# Grizzly 700 Tires



## FLC2004 (Aug 29, 2010)

Looking for what tires everyones using on thier grizzly 660 or 700 (or something comparible to it) for plowing. I have maxxis big horns on stock rims on it now but want to put an aftermarket tire / rim package so i can swap them for winter. So far im leaning towards mudzillas on, i think it was a set of ITP rims but not sure. Thinking the mudzillas might be a slight overkill but what's everyone elses input or suggestions?


----------



## stroker79 (Dec 2, 2006)

From what I hear, the stock tires are one of the best tires for snow. I have bighorns on my griz now but put them on right away. I just bought it in the spring so I actually have no experience in this subject but from what I hear, the stock dunlops are the way to go. I have a full set FS as well, LOL


----------



## ltatkinson (Dec 12, 2006)

I have Mud Bug Radials on my Grizzly 700 and they work great all year long. It is amazing how much snow these things will push.

Tim


----------



## FLC2004 (Aug 29, 2010)

ltatkinson;1068367 said:


> I have Mud Bug Radials on my Grizzly 700 and they work great all year long. It is amazing how much snow these things will push.
> 
> Tim


I've actually looked into the mud bugs as well as the mudzilla.
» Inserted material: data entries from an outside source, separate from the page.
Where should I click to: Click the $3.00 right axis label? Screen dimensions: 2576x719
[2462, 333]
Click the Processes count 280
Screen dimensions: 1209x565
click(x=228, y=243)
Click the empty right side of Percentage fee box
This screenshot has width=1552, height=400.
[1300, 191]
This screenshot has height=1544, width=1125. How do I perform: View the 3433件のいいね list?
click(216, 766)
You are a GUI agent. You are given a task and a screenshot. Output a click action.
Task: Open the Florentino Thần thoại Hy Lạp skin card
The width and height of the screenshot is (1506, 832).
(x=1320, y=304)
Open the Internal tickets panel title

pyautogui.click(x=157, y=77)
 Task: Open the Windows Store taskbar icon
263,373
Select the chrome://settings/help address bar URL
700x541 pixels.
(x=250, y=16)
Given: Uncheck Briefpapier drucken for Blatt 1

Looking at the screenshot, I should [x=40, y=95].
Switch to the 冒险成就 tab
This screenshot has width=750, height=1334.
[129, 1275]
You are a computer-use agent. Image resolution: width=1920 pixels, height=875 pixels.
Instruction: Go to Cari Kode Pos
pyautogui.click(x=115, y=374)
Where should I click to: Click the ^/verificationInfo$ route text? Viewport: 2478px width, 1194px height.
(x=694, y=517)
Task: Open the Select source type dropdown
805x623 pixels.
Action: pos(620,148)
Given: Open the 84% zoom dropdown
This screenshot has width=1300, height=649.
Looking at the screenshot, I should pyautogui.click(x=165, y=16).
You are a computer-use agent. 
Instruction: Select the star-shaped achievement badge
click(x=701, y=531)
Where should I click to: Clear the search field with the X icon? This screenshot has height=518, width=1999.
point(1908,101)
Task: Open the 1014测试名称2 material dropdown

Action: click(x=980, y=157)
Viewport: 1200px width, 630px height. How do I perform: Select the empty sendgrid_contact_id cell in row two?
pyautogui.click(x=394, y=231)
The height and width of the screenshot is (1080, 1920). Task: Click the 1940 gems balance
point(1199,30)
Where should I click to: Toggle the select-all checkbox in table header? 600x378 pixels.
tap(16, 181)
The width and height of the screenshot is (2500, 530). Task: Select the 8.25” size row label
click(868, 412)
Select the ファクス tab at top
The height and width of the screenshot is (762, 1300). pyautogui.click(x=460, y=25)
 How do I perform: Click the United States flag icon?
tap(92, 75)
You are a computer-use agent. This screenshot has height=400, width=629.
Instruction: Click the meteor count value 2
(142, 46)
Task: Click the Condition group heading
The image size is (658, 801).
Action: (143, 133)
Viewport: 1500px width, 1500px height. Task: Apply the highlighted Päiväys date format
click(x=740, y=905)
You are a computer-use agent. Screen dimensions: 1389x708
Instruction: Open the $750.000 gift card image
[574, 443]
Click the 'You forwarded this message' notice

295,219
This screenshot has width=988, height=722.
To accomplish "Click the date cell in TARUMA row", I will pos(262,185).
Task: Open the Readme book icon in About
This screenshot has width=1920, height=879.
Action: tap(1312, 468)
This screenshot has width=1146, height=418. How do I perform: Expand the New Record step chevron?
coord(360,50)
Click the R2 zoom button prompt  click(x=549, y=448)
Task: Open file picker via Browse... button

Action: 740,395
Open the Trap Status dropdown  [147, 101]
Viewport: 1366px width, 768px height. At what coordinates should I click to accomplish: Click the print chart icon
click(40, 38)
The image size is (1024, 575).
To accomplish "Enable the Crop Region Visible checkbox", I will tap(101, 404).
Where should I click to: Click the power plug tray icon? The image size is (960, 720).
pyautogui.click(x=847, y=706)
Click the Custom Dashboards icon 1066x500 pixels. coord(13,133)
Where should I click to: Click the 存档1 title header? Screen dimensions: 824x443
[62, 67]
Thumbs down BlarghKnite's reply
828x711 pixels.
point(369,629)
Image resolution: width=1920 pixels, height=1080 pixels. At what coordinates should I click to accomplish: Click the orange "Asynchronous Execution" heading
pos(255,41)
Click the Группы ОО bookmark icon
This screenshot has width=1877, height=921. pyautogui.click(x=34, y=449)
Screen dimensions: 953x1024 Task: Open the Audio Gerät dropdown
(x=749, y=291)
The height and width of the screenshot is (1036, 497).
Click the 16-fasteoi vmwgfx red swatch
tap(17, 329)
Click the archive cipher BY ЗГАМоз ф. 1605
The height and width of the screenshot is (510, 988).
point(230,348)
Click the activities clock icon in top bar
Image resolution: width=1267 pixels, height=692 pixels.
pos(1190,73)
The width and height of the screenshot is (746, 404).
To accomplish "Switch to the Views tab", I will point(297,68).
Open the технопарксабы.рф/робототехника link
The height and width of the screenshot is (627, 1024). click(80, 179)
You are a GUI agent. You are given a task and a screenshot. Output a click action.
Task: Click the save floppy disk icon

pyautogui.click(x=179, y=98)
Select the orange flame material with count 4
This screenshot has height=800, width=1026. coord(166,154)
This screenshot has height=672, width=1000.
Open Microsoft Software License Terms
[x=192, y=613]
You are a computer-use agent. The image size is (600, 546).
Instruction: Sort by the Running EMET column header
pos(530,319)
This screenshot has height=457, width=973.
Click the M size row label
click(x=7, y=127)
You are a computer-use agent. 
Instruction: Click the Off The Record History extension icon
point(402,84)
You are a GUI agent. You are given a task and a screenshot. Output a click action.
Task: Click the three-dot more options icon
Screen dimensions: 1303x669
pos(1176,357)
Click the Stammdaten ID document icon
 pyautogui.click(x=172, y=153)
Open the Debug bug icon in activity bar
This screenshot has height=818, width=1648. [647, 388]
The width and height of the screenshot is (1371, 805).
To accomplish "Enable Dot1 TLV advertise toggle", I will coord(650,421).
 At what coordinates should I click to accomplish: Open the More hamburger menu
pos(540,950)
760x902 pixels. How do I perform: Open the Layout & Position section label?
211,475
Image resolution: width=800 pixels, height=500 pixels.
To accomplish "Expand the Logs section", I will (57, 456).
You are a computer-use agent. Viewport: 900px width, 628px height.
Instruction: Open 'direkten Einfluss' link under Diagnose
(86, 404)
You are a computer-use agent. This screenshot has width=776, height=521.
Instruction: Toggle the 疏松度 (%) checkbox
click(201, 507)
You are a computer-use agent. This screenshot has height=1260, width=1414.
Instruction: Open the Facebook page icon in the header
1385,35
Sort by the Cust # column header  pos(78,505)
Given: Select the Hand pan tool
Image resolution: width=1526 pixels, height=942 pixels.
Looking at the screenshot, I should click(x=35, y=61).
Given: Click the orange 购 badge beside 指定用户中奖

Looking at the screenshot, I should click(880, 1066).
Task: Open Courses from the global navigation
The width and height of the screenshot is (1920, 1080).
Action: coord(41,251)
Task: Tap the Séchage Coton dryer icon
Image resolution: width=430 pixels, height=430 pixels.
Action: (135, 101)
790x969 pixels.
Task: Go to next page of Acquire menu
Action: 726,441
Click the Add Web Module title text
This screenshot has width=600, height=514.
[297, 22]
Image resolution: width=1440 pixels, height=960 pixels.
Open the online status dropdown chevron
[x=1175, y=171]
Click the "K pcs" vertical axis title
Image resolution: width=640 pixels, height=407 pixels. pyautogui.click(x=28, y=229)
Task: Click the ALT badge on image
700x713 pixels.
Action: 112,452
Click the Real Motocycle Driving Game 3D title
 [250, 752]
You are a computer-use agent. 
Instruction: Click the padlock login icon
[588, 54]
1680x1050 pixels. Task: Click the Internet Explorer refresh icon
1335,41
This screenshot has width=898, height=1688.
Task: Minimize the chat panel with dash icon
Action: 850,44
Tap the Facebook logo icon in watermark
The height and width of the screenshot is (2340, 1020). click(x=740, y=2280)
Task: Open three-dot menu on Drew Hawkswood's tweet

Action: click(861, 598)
This will be my grizzlys 1st winter so im pretty anxious to see how easily its gonna move snow and want somethin with some grip. BTW how do you like your 011 so far? Im in the market right now for one and seeing what everybodys input is on the new designs and engine performance.


----------



## eicivic (Oct 30, 2009)

Mud *****es or Kenda Executioners... Not just good in snow.. Rock, Mud..etc.


----------



## Ganz (Nov 29, 2009)

I have Highlifter MSTs. Best thing I added to my Grizz. Awesome all around tire.


----------



## ltatkinson (Dec 12, 2006)

Mine is an 08 Grizzly 700. Couldnt be happier. There are bigger machines that are faster, but i dont want speed. I love how it is pretty much unstopable. Put some good tires on it point it and go.

Tim


----------